Wickford & Georgetta Dayman
My great Aunt ‘Ettie’ lived in Wickford near Southend (I have since found out was short for Georgetta). She was my Nan’s sister, her husband Frederick Henry Hayward died in 1952. I remember visiting her several times at “Cranfield”, Cranfield Park Ave – a turning directly off the Southend Arterial Road. The property was a strange one as it was like a wooden hut or holiday chalet, with very little services which is why it stuck in my mind, my parents thought they used a well for water at one time, but according to the article below standpipes were installed.
My parents were also convinced there was some tie up of the property to WW2, but it turns out that they were in the 1939 register at that address, the children have been redacted at the time of writing.
Before 1939 they were living in 537 Holloway Rd, Holloway, in a shop that my Mum remembers being a bicycle shop (dark and dingy!), the earlier census tell me that the family were saddlers/saddle dealers, so the bikes were probably a diversification as horses had become less and less popular. I think it is safe to assume that the family moved to the Wickford property around 1937, as the are on the reg of electors up to 1936, and after this date there are others registered at the property, I can only assume that they moved there to live ‘the good life’, maybe doing some bicycle repairs. My mother has no recollection when they moved.

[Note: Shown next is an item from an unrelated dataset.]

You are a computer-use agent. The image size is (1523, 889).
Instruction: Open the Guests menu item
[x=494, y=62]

I wanted to find a little more about the history of the property and found this great Link – text is below:
“In 1888 Essex farmers were experiencing great hardship. Despite the opening of the railway in Wickford, which should have made it easier to transport their produce, they could not compete with the cheaper grains from Canada and America. In 1891 the London Land Company came up with the unique idea of buying up farmland from land strapped farmers and selling them off in plots. Notices went up in London advertising the land. They arranged for special excursion trains to places like Wickford, Laindon and Pitsea. To the Londoners it was a chance to escape the slums for a day and many thought of it as a business venture. The trains were met at the stations by open horse and carts, and the customers were driven out to the farms where marquees were set up. After the potential buyers had been plied with beer and food at a reasonable prices the sale began. The plots were sold off for as little as £10 each and those nearest the stations were the most popular and went first.

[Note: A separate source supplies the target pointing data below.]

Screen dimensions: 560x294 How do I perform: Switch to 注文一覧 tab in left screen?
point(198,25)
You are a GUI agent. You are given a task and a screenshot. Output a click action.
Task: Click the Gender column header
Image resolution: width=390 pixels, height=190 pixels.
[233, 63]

The owners of the plots would come down by train on a Friday night with tools and timber, and tents to stay the weekends. Some would hoist the Union Jack to announce they were there. Soon they were building shacks and installing such things as buses, caravans and in one case I know a ship’s cabin. They started to cultivate their plots and the train back to London on a Sunday night was crammed with people taking back the fruits of their labours. Some people stayed down for their annual holidays, and mothers and children spent the school holidays, with their husbands joining them at the weekends.
At first they had no clean drinking water, gas or electricity. They used to filter the rain water off the roofs, until the Water Company installed standpipes, to which the plotlanders had keys. For lighting they used paraffin or candles and for cooking they used open fires or paraffin. Gradually a real community grew up and they worked together and built narrow concrete pathways, wide enough for a pram. They shared the cost of these ventures by each paying an amount a week . Some people started to live on their plots and would cycle down to Wickford Station and leave their bikes unlocked all day, travelling up to London. Those without bikes would walk down to the station in their wellingtons, shake them off and leave them there all day. At night, lighted oil lamps were left in the windows until the last commuter had passed on his or her way home.
The war brought one of the biggest changes, when Londoners fled the Blitz, my family amongst them. Wickford did not escape the bombing entirely, as the German bombers dropped any they had left on the countryside before heading home. Unfortunately the Pratt family were killed by a landmine in Swan Lane. I remember well an ack-ack gun pulling up outside our bungalow and frightening the life out of us young children as they fired at the enemy above. Next morning we were very disappointed not to find any empty shell cases.”
I had thought that the property may have been purchased by his father, unless they did buy it in the 1930s. I requested the will of his father but that had no details at all. So think this is the end of the line for any more information on the property.
Hopefully I will be able to add more to this story one day.